Here's a comment from Feyerabend (from Wikipedia becuase you've used it):
Feyerabend was critical of any guideline that aimed to judge the quality of scientific theories by comparing them to known facts. He thought that previous theory might influence natural interpretations of observed phenomena. Scientists necessarily make implicit assumptions when comparing scientific theories to facts that they observe. Such assumptions need to be changed in order to make the new theory compatible with observations. The main example of the influence of natural interpretations that Feyerabend provided was the tower argument. The tower argument was one of the main objections against the theory of a moving earth. Aristotelians assumed that the fact that a stone which is dropped from a tower lands directly beneath it shows that the earth is stationary. They thought that, if the earth moved while the stone was falling, the stone would have been "left behind". Objects would fall diagonally instead of vertically. Since this does not happen, Aristotelians thought that it was evident that the earth did not move. If one uses ancient theories of impulse and relative motion, the Copernican theory indeed appears to be falsified by the fact that objects fall vertically on earth. This observation required a new interpretation to make it compatible with Copernican theory. Galileo was able to make such a change about the nature of impulse and relative motion. Before such theories were articulated, Galileo had to make use of ad hoc methods and proceed counterinductively. So, "ad hoc" hypotheses actually have a positive function: they temporarily make a new theory compatible with facts until the theory to be defended can be supported by other theories.

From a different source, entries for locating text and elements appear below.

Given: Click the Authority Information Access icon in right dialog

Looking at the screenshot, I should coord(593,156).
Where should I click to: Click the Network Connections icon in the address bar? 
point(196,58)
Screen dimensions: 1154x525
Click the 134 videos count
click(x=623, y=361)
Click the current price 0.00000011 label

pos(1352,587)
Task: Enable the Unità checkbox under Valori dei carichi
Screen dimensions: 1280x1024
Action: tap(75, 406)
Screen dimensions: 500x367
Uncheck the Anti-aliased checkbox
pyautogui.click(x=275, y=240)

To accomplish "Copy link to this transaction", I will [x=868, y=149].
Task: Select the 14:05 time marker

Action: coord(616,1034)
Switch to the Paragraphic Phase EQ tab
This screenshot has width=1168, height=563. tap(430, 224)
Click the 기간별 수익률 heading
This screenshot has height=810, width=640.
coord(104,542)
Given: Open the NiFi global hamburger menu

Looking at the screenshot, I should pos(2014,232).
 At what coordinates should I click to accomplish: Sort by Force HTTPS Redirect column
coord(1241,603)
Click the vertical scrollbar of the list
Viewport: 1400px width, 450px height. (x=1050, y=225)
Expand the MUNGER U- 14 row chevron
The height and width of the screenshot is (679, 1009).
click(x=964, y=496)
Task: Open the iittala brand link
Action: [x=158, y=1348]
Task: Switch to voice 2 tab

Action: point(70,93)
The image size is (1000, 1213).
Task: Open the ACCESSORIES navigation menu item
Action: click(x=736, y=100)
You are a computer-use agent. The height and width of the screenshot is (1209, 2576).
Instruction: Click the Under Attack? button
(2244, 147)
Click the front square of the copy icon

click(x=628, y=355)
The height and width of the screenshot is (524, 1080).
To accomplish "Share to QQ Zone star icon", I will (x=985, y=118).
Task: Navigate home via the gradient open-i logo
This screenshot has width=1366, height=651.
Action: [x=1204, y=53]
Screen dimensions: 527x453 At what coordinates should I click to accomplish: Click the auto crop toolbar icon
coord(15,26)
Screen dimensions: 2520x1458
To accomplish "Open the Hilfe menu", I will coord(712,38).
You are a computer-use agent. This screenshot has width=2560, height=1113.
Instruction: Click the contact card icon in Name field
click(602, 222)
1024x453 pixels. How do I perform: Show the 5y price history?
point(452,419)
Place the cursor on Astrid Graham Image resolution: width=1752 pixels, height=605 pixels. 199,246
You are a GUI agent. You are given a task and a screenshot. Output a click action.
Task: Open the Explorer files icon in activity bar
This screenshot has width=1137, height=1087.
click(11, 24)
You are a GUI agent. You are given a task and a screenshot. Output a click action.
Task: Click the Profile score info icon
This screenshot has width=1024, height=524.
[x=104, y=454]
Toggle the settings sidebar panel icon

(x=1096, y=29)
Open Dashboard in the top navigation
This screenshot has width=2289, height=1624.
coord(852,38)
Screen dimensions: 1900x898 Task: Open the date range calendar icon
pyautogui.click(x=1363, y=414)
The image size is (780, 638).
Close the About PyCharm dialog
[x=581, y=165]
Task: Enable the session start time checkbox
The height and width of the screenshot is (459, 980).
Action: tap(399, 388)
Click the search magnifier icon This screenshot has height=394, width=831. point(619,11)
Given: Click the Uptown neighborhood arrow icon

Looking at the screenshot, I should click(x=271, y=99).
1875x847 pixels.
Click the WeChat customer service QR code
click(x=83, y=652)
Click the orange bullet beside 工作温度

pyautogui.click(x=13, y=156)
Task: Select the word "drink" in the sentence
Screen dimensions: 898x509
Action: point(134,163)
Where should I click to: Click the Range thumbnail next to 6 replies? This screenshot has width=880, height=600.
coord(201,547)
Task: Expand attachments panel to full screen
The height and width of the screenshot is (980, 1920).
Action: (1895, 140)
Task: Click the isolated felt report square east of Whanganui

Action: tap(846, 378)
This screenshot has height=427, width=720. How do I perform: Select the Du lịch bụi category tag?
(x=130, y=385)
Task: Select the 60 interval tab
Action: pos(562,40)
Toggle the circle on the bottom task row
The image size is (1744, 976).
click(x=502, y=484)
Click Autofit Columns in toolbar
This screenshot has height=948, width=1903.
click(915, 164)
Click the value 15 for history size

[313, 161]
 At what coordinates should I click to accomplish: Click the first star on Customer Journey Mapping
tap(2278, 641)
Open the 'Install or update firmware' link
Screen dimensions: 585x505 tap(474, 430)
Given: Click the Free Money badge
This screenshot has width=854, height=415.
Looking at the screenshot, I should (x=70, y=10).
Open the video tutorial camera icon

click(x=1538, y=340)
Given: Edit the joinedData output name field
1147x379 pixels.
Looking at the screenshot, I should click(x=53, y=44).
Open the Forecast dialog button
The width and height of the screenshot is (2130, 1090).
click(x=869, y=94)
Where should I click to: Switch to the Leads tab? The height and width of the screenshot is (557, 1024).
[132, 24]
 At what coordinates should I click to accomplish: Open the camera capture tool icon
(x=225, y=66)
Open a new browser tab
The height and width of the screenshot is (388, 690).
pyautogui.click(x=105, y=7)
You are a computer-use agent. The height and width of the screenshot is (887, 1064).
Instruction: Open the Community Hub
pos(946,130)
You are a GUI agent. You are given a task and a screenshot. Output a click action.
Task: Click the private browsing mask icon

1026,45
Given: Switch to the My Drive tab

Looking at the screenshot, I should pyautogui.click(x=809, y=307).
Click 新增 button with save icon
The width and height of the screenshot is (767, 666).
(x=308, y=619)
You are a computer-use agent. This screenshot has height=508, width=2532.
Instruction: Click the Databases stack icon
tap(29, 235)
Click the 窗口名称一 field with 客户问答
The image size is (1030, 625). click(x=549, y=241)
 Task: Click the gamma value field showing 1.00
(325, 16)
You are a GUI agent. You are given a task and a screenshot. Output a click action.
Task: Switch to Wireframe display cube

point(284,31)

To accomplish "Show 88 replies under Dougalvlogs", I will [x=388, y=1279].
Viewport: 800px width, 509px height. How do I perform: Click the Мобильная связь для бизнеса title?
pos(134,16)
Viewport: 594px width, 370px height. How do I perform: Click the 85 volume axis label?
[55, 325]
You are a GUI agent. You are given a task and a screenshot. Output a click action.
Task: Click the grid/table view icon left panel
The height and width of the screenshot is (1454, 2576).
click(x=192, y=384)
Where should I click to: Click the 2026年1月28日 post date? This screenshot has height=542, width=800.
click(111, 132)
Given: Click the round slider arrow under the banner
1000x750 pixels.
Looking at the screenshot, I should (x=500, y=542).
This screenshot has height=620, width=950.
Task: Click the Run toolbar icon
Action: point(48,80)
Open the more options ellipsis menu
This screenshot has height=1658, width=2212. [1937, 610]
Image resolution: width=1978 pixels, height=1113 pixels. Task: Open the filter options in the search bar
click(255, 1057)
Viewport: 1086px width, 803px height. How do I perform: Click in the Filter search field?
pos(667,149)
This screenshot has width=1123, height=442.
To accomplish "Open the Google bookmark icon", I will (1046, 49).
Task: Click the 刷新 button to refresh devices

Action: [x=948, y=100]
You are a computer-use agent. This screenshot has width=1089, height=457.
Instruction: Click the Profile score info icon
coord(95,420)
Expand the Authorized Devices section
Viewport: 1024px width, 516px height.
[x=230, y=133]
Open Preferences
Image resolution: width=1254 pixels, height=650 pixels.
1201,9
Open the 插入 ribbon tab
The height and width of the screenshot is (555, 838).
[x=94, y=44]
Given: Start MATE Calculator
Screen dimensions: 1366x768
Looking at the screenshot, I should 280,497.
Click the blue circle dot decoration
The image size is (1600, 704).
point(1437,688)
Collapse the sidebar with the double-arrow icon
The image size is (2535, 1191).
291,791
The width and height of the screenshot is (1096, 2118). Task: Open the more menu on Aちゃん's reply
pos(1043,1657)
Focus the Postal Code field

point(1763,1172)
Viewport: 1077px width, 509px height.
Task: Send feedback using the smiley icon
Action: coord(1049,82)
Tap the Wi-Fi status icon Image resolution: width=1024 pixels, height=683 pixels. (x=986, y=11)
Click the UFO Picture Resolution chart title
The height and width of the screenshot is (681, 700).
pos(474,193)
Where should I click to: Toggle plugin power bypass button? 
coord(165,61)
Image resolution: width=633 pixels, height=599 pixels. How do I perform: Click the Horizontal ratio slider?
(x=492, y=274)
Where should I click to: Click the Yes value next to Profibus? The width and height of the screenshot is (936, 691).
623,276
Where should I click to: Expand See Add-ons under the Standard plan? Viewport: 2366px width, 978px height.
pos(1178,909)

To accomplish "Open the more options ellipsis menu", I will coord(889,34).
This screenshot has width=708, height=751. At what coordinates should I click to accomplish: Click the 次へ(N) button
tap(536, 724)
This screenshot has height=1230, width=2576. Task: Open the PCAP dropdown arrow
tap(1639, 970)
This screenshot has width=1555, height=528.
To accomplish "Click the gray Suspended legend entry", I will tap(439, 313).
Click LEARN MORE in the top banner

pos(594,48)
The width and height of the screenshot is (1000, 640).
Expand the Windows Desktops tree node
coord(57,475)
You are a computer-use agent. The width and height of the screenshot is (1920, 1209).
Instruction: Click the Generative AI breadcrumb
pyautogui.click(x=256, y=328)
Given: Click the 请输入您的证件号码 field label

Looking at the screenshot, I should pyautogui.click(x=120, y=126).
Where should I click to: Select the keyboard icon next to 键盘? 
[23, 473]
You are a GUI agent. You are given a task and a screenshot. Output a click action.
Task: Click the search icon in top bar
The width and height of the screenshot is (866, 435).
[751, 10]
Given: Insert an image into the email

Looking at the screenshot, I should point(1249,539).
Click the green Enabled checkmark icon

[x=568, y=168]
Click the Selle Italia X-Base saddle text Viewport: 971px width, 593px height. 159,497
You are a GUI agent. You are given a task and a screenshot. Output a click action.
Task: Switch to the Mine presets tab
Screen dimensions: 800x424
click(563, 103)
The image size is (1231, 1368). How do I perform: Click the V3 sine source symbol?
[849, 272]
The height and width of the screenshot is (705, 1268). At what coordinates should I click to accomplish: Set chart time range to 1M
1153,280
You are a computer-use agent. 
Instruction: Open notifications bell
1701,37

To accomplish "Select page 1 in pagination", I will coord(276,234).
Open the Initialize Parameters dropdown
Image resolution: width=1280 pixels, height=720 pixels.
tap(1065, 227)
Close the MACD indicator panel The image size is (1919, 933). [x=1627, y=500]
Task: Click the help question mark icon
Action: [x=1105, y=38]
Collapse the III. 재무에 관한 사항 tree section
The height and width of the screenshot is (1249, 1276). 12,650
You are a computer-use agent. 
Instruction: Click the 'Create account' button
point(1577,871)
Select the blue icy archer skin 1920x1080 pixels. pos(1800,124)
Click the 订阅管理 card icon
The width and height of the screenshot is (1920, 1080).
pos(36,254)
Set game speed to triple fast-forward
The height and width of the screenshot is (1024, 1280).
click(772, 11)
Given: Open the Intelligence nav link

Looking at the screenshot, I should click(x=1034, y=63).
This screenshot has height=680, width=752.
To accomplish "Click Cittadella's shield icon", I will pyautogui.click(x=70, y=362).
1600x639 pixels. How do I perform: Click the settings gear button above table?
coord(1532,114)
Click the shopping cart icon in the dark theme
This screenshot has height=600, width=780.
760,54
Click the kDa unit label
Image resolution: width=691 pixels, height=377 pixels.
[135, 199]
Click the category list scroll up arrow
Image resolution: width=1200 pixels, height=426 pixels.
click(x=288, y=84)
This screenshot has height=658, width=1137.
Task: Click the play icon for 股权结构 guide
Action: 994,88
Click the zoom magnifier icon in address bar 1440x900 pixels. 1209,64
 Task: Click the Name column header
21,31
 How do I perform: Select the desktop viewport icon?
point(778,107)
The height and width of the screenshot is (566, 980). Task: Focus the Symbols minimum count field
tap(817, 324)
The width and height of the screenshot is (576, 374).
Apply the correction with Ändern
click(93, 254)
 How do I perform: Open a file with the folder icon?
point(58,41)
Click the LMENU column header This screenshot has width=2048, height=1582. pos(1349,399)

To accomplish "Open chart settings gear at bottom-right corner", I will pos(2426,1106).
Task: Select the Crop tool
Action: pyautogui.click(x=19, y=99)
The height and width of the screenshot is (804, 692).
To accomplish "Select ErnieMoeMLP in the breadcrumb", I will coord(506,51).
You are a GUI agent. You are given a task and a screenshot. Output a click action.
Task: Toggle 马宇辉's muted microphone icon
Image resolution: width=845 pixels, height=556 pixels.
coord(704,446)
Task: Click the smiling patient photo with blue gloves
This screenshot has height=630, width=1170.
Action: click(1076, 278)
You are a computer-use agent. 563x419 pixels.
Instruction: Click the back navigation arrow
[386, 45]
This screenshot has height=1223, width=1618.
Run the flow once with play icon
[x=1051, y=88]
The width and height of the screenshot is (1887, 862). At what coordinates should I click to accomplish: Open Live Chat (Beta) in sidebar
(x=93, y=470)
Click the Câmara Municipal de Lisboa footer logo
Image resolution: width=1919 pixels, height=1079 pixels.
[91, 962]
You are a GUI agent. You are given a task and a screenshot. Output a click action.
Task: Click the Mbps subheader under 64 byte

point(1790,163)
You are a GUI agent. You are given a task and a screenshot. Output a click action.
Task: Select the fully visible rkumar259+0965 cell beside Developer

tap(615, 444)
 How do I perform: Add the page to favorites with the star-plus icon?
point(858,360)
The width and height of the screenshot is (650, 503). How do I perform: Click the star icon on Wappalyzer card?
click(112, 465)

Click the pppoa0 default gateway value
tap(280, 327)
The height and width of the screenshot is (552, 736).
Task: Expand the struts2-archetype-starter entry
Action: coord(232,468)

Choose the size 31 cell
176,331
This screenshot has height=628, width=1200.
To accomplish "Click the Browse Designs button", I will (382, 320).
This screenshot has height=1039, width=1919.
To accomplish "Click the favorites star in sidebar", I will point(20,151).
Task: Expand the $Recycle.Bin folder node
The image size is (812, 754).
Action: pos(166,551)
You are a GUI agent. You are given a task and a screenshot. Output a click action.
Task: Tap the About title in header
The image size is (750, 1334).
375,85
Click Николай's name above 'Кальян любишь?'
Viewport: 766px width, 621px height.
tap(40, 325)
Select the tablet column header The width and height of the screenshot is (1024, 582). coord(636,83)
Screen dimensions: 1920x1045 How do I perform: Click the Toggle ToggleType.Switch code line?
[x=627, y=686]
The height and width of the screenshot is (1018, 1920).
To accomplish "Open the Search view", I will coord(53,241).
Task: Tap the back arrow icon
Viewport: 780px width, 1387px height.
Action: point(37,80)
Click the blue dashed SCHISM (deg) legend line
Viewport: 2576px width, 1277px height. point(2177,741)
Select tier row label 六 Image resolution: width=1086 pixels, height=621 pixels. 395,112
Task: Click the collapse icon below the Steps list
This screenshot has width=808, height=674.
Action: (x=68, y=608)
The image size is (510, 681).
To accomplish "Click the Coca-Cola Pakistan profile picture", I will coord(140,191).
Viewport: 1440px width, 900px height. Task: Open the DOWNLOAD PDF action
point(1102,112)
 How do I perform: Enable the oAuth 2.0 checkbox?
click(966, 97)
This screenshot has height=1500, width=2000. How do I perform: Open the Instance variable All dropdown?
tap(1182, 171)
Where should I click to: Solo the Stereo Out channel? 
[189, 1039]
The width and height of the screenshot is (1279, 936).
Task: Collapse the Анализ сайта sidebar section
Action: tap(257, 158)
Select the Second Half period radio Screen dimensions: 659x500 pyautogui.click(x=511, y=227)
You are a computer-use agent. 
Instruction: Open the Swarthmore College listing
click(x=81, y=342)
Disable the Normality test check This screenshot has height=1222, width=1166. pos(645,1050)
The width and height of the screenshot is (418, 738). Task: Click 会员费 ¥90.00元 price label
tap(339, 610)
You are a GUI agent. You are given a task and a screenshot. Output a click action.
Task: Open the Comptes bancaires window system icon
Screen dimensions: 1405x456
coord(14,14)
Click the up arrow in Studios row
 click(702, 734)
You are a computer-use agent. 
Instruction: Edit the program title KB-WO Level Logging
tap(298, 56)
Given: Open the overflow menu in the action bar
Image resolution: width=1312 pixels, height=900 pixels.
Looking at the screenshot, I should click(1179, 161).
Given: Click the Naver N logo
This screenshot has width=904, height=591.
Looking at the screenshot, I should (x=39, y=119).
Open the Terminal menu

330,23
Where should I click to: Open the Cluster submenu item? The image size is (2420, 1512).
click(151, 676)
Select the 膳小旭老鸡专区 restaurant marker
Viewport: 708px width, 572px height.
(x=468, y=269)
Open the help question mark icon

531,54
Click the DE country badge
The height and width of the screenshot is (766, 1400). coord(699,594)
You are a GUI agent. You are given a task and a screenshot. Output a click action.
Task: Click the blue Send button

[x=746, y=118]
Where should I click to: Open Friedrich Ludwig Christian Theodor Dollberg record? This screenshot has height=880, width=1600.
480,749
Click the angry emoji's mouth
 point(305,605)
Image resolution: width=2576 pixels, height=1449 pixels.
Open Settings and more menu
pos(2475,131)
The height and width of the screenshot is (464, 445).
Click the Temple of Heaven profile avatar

Feyerabend commented on the Galileo affair as follows:The church at the time of Galileo was much more faithful to reason than Galileo himself, and also took into consideration the ethical and social consequences of Galileo's doctrine. Its verdict against Galileo was rational and just, and revisionism can be legitimized solely for motives of political opportunism.
Later, Pope Urban became sympathetic and let Galileo continue his research in order to correct some of these problems, but then Galileo started poking fun at the pope (kinda stupid thing to do) and everything went haywire.
So yes, the church did forbid heliocentrism, but only on based on a fallacious Copernican model and Galileo's beligerence and sloppy science that didn't justify a re-interpretation of scripture. A generation later, Kepler fixed his problems and heliocentrism was accepted a century later because, frankly, his evidence was better.
Did the church screw up in their handling of this? Of course. Was it because they were scared of science? Not really. They just didn't think Galileo's argument was strong enough to overturn scripture. And, of course, it wasn't, becuase Copernicus was wrong.